De ces contributions a été tiré un important ouvrage collectif qui réunit 35 auteurs, 27 textes, quelques poèmes, le manifeste gaspésien et madelinot, la charte des patriotes et une superbe illustration de 1760, en page couverture, qui représente un rocher jadis percé de deux trous. En tant que directrice de la publication, Danielle Lafontaine livre plusieurs messages en introduction, notamment l’essentiel de chaque texte. Deux de ces messages plus personnels m’apparaissent centraux. D’abord, il s’agit de la nécessité de multiplier les échanges de savoirs entre les chercheurs, les politiciens, les administrateurs, les praticiens, les entrepreneurs et autres acteurs du développement régional. De par la qualité des contributions réunies, l’ouvrage édité par le Groupe de recherche interdisciplinaire sur le développement régional de l’Est du Québec illustre à merveille la richesse éventuelle d’un tel dialogue à poursuivre. L’autre message important réside dans la grande pertinence scientifique et sociale de la prospective territoriale comme perspective d’observation et d’analyse susceptible d’alimenter la vision globale des acteurs de la Gaspésie et d’ailleurs. Grâce à cette prospective dont on souhaite une utilisation plus grande au Québec, les grands choix collectifs effectués par le vaste secteur public n’en seraient à l’évidence que mieux éclairés encore.

On sait que la politique régionale québécoise adopte très souvent les tendances françaises, mais pas toujours, évidemment. Dans le cas d’une prospective devenue une dimension très importante de la planification territoriale en France depuis près d’une décennie, le Québec n’a pas suivi cette tendance.
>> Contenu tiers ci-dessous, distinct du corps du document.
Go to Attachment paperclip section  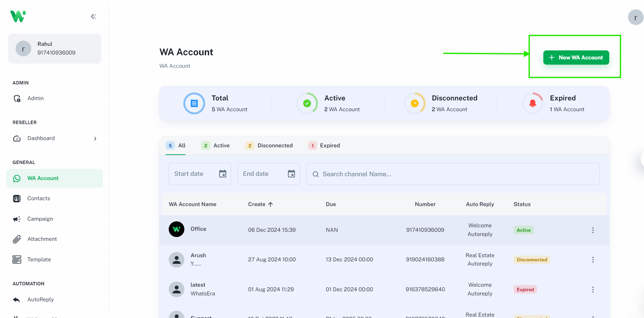pos(42,239)
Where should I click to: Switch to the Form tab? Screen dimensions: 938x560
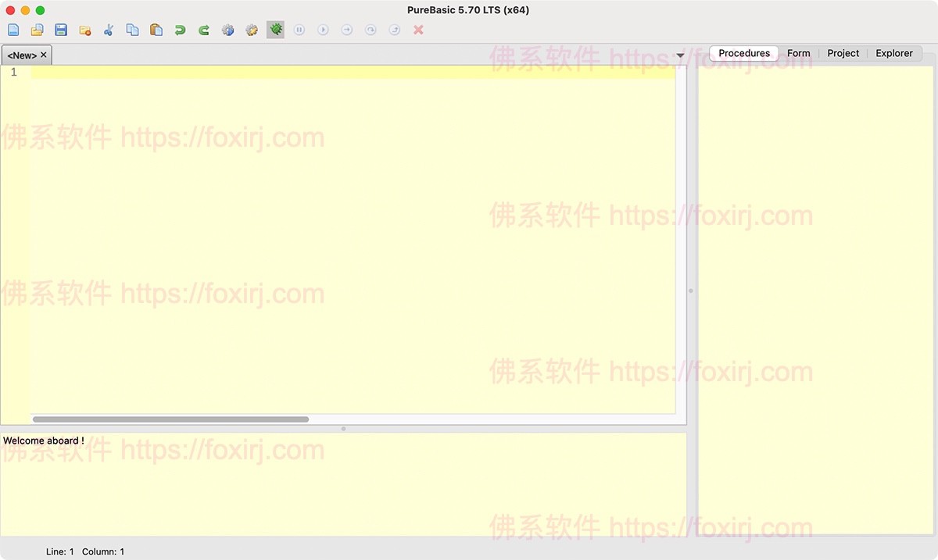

Il a plutôt opté pour une planification très orientée sur la stratégie (école de Harvard) afin de prendre la relève de la planification interactive (école californienne) qui a caractérisé la décennie 1980 par l’entremise des sommets, tables sectorielles, comités, commissions et forums. Ce peu d’intérêt envers la prospective territoriale au Québec rend l’ouvrage collectif de Danielle Lafontaine encore plus pertinent. Il en propose en réalité l’enjeu, d’une manière fort instructive pour la société québécoise. Étant donné les résultats concrets accomplis en France, nous devrions à l’évidence envisager l’utilisation de la planification territoriale prospective pendant la première décennie du nouveau siècle.

Quant à l’exercice gaspésien effectué lors du congrès annuel de l’ACFAS et valorisé par le GRIDEQ, on y retrouve des éléments de diagnostics, des rétrospectives, des tendances, des enjeux, des anticipations, des jugements, des prises de position, des outils, des questionnements et de nombreuses analyses interdisciplinaires ou issues de multiples points d’observation de notre belle Gaspésie. D’une manière générale, le rôle des pouvoirs publics et des grandes entreprises est remis en question clairement. On s’en doutait, bien sûr. On constate aussi plusieurs prises de position normatives. Si on peut regretter le manque de démonstrations rigoureuses à propos de certaines assertions présentées comme évidentes, le lecteur bénéficie par contre au fil des textes de nombreux faits bien analysés qui alimentent substantiellement sa réflexion. Et de nombreuses solutions sont avancées pour le devenir des Gaspésiens et des Gaspésiennes.

De par la richesse et la pertinence de son contenu, cet ouvrage offert par Danielle Lafontaine, dont on peut tirer de nombreuses leçons, bien étayées et convaincantes, constitue un incontournable pour tous les acteurs de la Gaspésie et tous ceux qui s’intéressent au destin d’une telle région périphérique. Il devrait aussi être relu par les auteurs afin que, selon l’esprit du message de Danielle Lafontaine, ceux-ci enrichissent leur problématique respective. La diversité des points de vue bonifierait le croisement des savoirs et favoriserait l’enrichissement scientifique collectif.